Attaching your camera to a helmet comes with a variety of choices to meet every activity. Compatibility with common brands is the way to maximize your possibilities.

Helmet camera side mount or top mount is an early choice to make. Protect against things that might routinely brush your helmet like branches or rope. Mounting location is also a factor based on your point of view, for example, on the left side in a counterclockwise race.

Mounting hardware to fit various helmets comes in a truly dazzling array of options based on straps, clips, double-faced tape, or some combination thereof.

If you take the occasional break from activities requiring a helmet, alternative mounting options are virtually unlimited. Shop for a shoulder, wrist, foot, chest, or even pet harness. Action camera mounts also span nearly every mode of transportation from air to sea, including cars and bikes.

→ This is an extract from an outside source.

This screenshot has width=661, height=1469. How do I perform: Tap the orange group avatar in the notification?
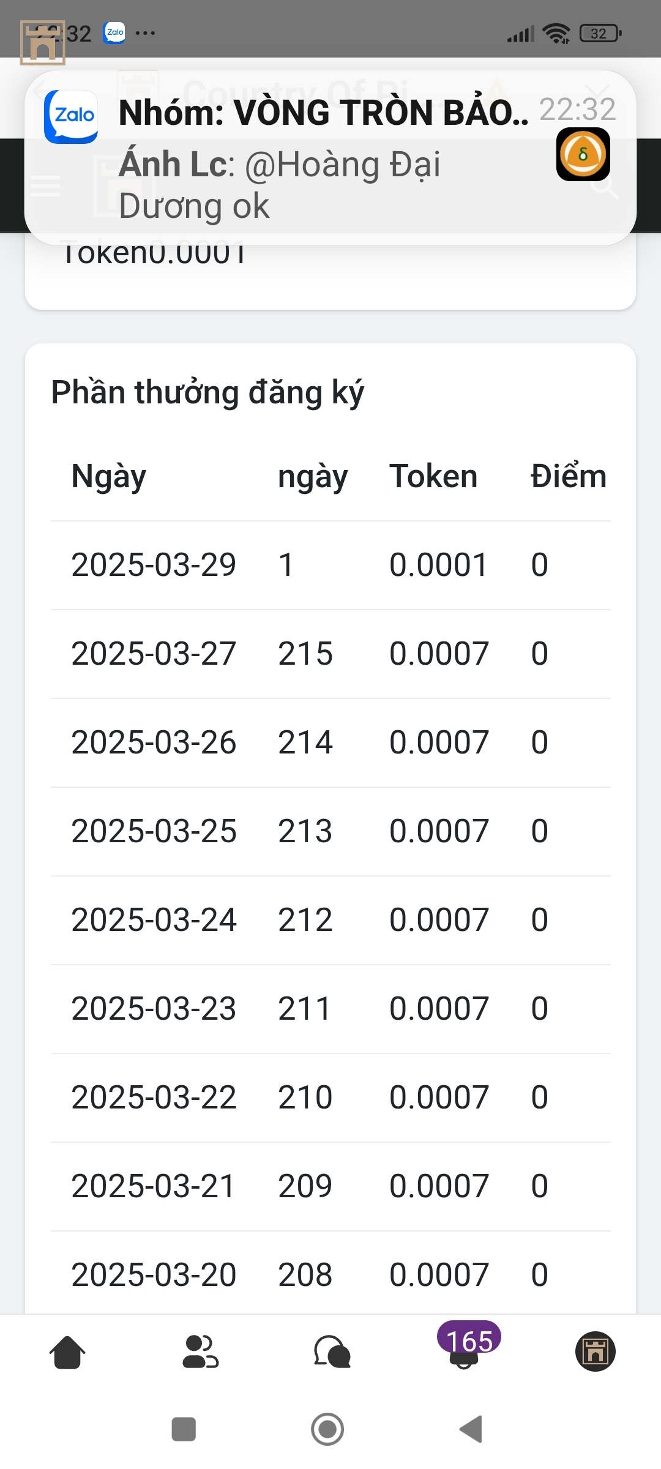[x=583, y=154]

Protection From The Elements

The majority of cameras are at least somewhat weather resistant, but most will need a case for protection. If you expect to be near water, snow or rain, it’s a good investment. Be certain one is available for your style of camera and maximum water depth before the camera purchase.

Be advised, the sealed environment will reduce your sound quality and limit accessories that plug in to your camera.

Helmet Camera Options

Helmet camera kits can be augmented with any number of accessories, but some upgrades like an altimeter only come built-in.

A helmet camera stabilizer can either be software that minimizes the appearance of shaking or an actual accessory like a helmet camera gimbal that manages physical position.

If built-in, helmet camera GPS telemetry can track your location and speed. This is great for sports where your finish location may be variable due to currents, or for safety in case of an accident.